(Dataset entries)
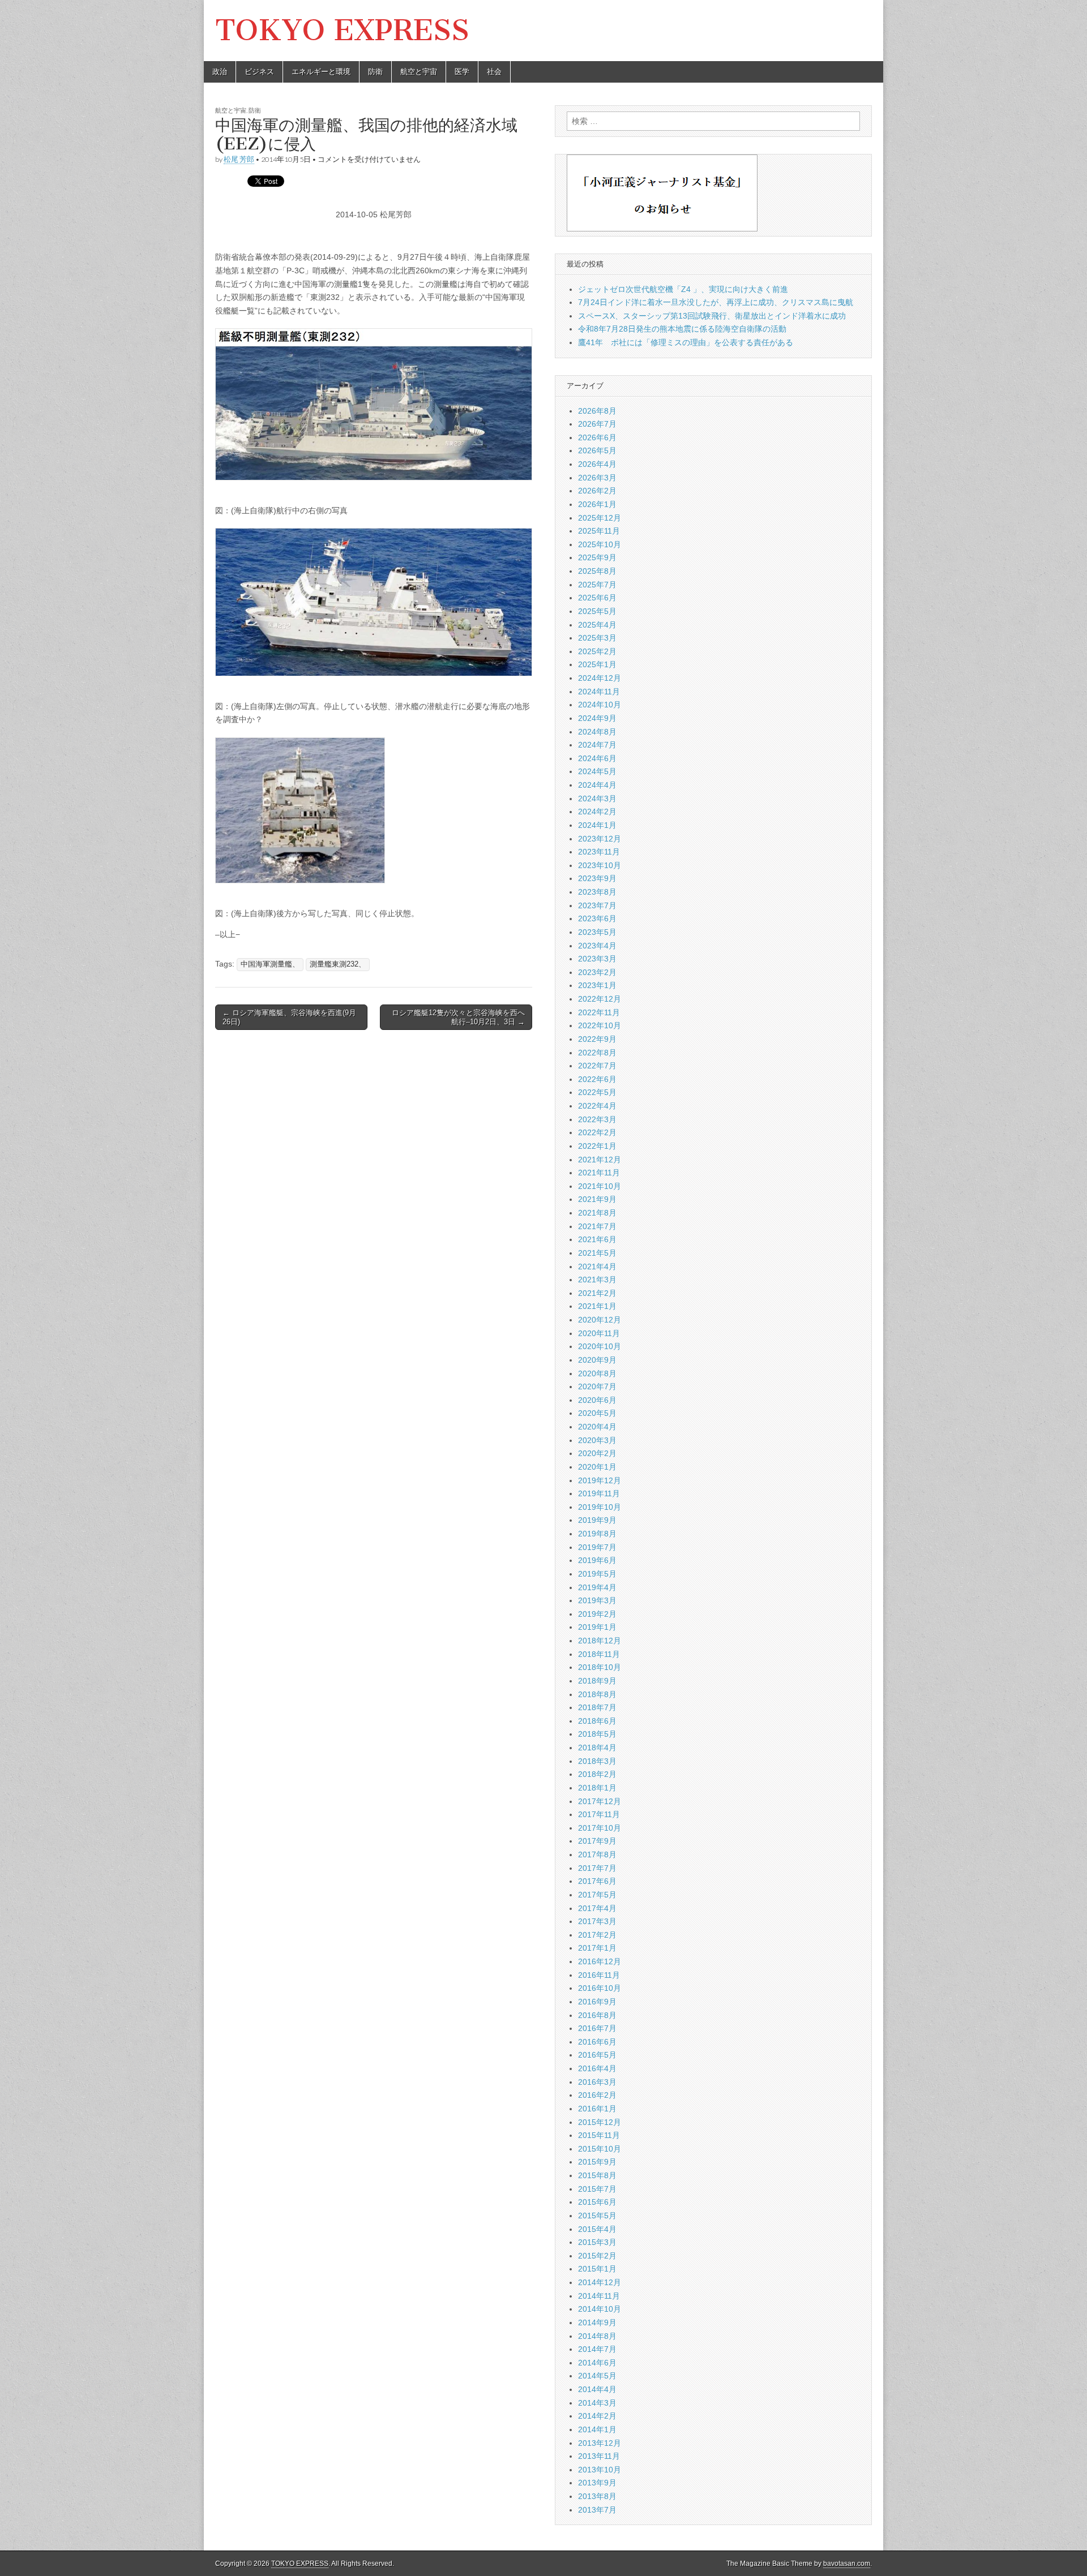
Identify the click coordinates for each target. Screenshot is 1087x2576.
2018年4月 (597, 1747)
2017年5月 (597, 1894)
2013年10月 (599, 2469)
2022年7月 (597, 1065)
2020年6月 (597, 1400)
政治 (219, 71)
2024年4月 (597, 784)
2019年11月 (599, 1493)
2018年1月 (597, 1787)
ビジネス (259, 71)
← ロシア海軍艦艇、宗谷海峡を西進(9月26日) (289, 1017)
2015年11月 (599, 2135)
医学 (462, 71)
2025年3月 (597, 637)
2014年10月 (599, 2308)
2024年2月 (597, 811)
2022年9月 (597, 1039)
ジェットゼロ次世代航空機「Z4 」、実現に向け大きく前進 (683, 289)
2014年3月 (597, 2402)
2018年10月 (599, 1667)
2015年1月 (597, 2268)
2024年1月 (597, 825)
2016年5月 (597, 2054)
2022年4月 (597, 1105)
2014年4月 (597, 2389)
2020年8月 (597, 1373)
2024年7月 (597, 744)
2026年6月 (597, 437)
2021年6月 (597, 1239)
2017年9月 (597, 1840)
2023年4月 (597, 945)
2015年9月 (597, 2161)
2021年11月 (599, 1172)
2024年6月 (597, 758)
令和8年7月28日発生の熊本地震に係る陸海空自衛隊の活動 (682, 328)
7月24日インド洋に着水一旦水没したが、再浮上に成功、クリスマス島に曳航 (715, 302)
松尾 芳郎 (239, 159)
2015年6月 (597, 2201)
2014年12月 (599, 2282)
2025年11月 (599, 530)
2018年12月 (599, 1640)
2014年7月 (597, 2349)
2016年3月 (597, 2081)
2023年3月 (597, 958)
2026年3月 (597, 477)
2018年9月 (597, 1680)
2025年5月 (597, 611)
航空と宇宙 (418, 71)
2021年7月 (597, 1226)
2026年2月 (597, 490)
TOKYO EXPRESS (342, 30)
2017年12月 (599, 1801)
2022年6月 (597, 1079)
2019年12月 (599, 1480)
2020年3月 (597, 1440)
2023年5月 (597, 932)
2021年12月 (599, 1159)
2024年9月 (597, 718)
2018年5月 (597, 1733)
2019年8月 (597, 1533)
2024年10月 (599, 704)
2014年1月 (597, 2429)
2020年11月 (599, 1333)
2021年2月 (597, 1293)
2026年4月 (597, 464)
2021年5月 (597, 1252)
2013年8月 (597, 2496)
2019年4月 (597, 1587)
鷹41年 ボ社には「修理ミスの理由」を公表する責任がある (685, 342)
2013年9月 (597, 2482)
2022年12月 (599, 998)
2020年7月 (597, 1386)
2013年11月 (599, 2456)
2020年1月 (597, 1466)
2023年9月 (597, 878)
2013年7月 (597, 2509)
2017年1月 (597, 1947)
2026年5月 (597, 450)
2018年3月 (597, 1761)
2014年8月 (597, 2336)
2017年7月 (597, 1868)
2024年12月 (599, 677)
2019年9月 (597, 1520)
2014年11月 (599, 2295)
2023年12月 (599, 838)
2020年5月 (597, 1413)
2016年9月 (597, 2001)
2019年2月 (597, 1613)
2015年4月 (597, 2229)
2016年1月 (597, 2108)
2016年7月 (597, 2028)
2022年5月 (597, 1092)
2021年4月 (597, 1266)
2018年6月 (597, 1720)
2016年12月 (599, 1961)
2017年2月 (597, 1934)
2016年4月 (597, 2068)
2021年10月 (599, 1186)
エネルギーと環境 (321, 71)
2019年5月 (597, 1573)
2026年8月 (597, 410)
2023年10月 (599, 865)
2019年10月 (599, 1507)
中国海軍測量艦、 (270, 964)
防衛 (375, 71)
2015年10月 (599, 2148)
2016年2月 (597, 2095)
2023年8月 (597, 891)
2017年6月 (597, 1881)
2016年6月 (597, 2041)
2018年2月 (597, 1774)
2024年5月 (597, 771)
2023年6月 (597, 918)
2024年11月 (599, 691)
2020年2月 (597, 1453)
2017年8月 (597, 1854)
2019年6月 (597, 1560)
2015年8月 (597, 2175)
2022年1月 (597, 1145)
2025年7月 (597, 584)
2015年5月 (597, 2215)
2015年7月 (597, 2188)
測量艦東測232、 (338, 964)
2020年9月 (597, 1359)
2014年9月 (597, 2322)
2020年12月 (599, 1319)
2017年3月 (597, 1921)
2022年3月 (597, 1119)
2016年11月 (599, 1975)
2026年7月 (597, 423)
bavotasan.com (846, 2564)
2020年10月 (599, 1346)
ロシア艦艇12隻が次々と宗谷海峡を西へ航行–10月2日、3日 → (458, 1017)
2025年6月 (597, 597)
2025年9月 (597, 557)
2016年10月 (599, 1988)
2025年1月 (597, 664)
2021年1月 (597, 1306)
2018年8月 (597, 1694)
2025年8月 (597, 571)
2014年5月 (597, 2375)
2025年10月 (599, 544)
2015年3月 (597, 2242)
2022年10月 (599, 1025)
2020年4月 (597, 1426)
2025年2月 (597, 651)
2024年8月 (597, 731)
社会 (494, 71)
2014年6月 (597, 2362)
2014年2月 (597, 2415)
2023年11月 (599, 851)
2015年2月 (597, 2255)
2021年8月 (597, 1212)
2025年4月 (597, 624)
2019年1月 (597, 1627)
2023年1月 (597, 985)
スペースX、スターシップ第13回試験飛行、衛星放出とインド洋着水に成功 (712, 315)
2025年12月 (599, 517)
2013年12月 (599, 2443)
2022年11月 (599, 1012)
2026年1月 (597, 504)
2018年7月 (597, 1707)
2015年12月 (599, 2122)
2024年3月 (597, 798)
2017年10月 (599, 1827)
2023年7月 (597, 905)
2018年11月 (599, 1654)
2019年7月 (597, 1547)
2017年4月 (597, 1908)
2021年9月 (597, 1199)
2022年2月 (597, 1132)
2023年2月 (597, 972)
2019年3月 (597, 1600)
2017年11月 (599, 1814)
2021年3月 (597, 1279)
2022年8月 (597, 1052)
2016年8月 (597, 2015)
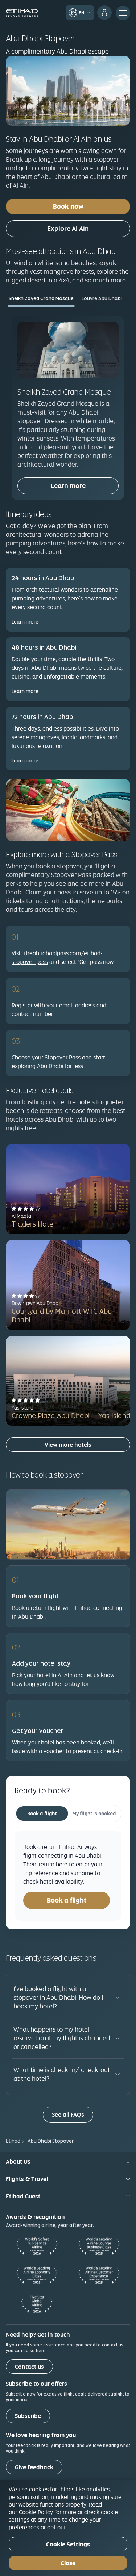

■ **Directions**
All lines above from the line with "2021年4月 (597, 1266)" through the line with "bavotasan.com (846, 2564)", both included, are to be set down exactly, with nothing else.

■ **Exercise result**
2021年4月 (597, 1266)
2018年6月 (597, 1720)
2016年12月 (599, 1961)
2017年2月 (597, 1934)
2016年4月 (597, 2068)
2021年10月 (599, 1186)
エネルギーと環境 (321, 71)
2019年5月 (597, 1573)
2026年8月 (597, 410)
2023年10月 (599, 865)
2019年10月 (599, 1507)
中国海軍測量艦、 (270, 964)
防衛 (375, 71)
2015年10月 (599, 2148)
2016年2月 (597, 2095)
2023年8月 (597, 891)
2017年6月 (597, 1881)
2016年6月 (597, 2041)
2018年2月 (597, 1774)
2024年5月 (597, 771)
2023年6月 (597, 918)
2024年11月 (599, 691)
2020年2月 (597, 1453)
2017年8月 (597, 1854)
2019年6月 (597, 1560)
2015年8月 (597, 2175)
2022年1月 (597, 1145)
2025年7月 (597, 584)
2015年5月 (597, 2215)
2015年7月 (597, 2188)
測量艦東測232、 (338, 964)
2020年9月 (597, 1359)
2014年9月 (597, 2322)
2020年12月 (599, 1319)
2017年3月 (597, 1921)
2022年3月 (597, 1119)
2016年11月 (599, 1975)
2026年7月 (597, 423)
bavotasan.com (846, 2564)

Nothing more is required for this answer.